TENOR OLMAK HEM LÜTUF HEM SORUMLULUK
◊ Hangi Türk sanatçıyla iş birliği yapmak isterdiniz? Hayran olduğunuz ve takip ettiğiniz isimler var mı?
- Elbette. Sezen Aksu’yu her zaman hayranlıkla izlemişimdir, sözleri ve melodileri çok ruhlu. Sertab Erener de zarafeti ve sanatçılığıyla saygı duyduğum bir başka sanatçı ve birkaç yıl önce birlikte şarkı söylemiş olmaktan çok mutluyum. Ayrıca harika bir soprano olan Feryal Türkoğlu’nu da çok hayranlıkla izliyorum ve birkaç kez birlikte şarkı söyledik. Sıla gibi bazı genç sanatçıları da çok seviyorum, çok özgün bir sesi ve kişiliği var. Tabii ki bu turneye özel konuğum Burcu Hançer’i de hayranlıkla izliyorum; olağanüstü bir şarkıcı, güzel bir ruh ve sahnede harika bir iş birlikçi.
◊ Tenor olmak hayatınıza ne gibi zorluklar getiriyor? Özgürce yapmak istediğiniz ama yapamadığınız şeyler var mı?
- Tenor olmak hem bir lütuf hem de bir sorumluluk. Ses kırılgandır, günün sonunda kutusuna geri koyabileceğiniz bir enstrüman gibi değildir. Canlıdır ve kullanıldıktan sonra dinlenmeye ihtiyaç duyar. Her şeyden etkilenir; duygularınız, hava durumu, koşullar ve aşırı kullanım. Bu da sizi disipline, odaklanmaya ve zamanınızı iyi planlamaya yönlendirir. Örneğin yazın güneşte uzun süre kalamaz veya uzun süre yüzemezsiniz. Dinlenmeli ve sevdiğiniz arkadaşlarınızla sakin öğle yemeklerinin tadını çıkarmalısınız.
◊ Sahneye çıkmadan önce yapmanız gereken bir şey var mı?
- Her zaman kendime ait sakin bir ana ihtiyacım var. Gözlerimi kapatır, nefes alırım ve seyircilerle birlikte çıkacağım yolculuğu düşünürüm.

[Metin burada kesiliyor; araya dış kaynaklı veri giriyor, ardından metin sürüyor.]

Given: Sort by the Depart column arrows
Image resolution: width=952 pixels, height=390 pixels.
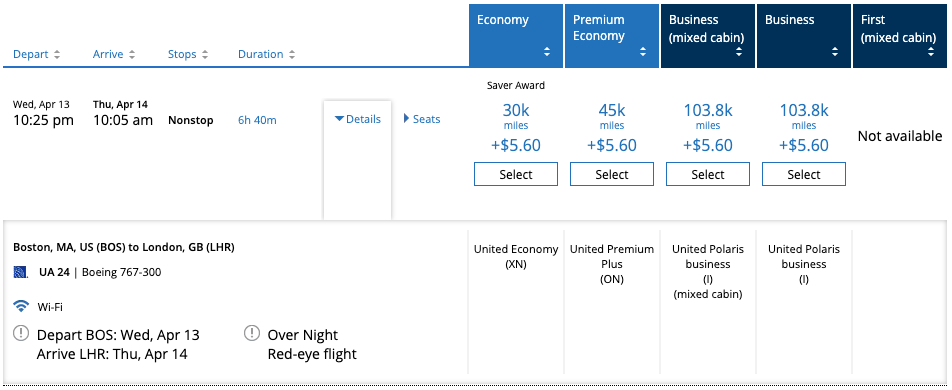Looking at the screenshot, I should 57,54.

Herkesin mutlu olduğundan emin olurum; şef, müzisyenler, rol arkadaşlarım... Sahneye çıkmadan önce her zaman dua ederim.
HER GELDİĞİMDE AİLEMİN TARİHİNE DAHA YAKIN HİSSEDİYORUM
◊ Ailenizin kökleri Türkiye’de, büyükanneniz İstanbullu. Bunun müziğinizde herhangi bir etkisi oldu mu? Türkiye’de olmak size ne hissettiriyor?

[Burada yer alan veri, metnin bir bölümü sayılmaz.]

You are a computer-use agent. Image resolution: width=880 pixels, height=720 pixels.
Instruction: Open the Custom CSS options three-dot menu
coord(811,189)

- Evet, büyükannem İstanbulluydu ve bunu bilmek bana her zaman Türkiye ile kişisel bir bağ kurmamı sağladı. Hikâyelerle büyüdüm, uzaktan da olsa bu kültüre ait olma hissiyle. Bu kesinlikle beni etkiledi. Belki de duygularımı bu kadar güçlü hissetmemde ya da müziğe hem tutku hem de şefkatle yaklaşmamda etkili oldu. Türkiye’ye her geldiğimde, ailemin tarihine biraz daha yakın hissediyorum ve bu beni duygulandırıyor. İstanbul sokaklarında yürümek, havayı hissetmek, dili duymak, sanki bir parçam farklı bir şekilde canlanıyor. Büyükannemin adı Eftihia idi, bu da ‘mutluluk’ anlamına geliyor. Bu yüzden buraya geri dönmek bana onun mutluluğunu hissettiriyor.
BENİ KUCAKLADIĞINIZ İÇİN TEŞEKKÜRLER
◊ Buradan Türk dinleyicilerinize neler söylemek istersiniz?

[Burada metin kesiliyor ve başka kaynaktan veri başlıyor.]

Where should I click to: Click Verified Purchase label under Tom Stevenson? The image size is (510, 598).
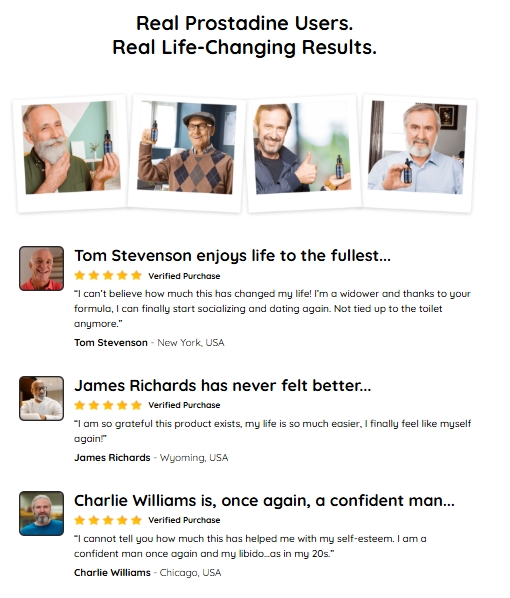point(184,276)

- Türkiye’deki sevgili dostlarıma; sizinle tekrar bir araya gelmek için sabırsızlanıyorum. Burada her şarkı söylediğimde çok özel bir şey hissediyorum; yakınlık, sıcaklık, kalbime çok yakın bir enerji. Beni kucakladığınız, açık kalplerle dinlediğiniz için teşekkür ederim.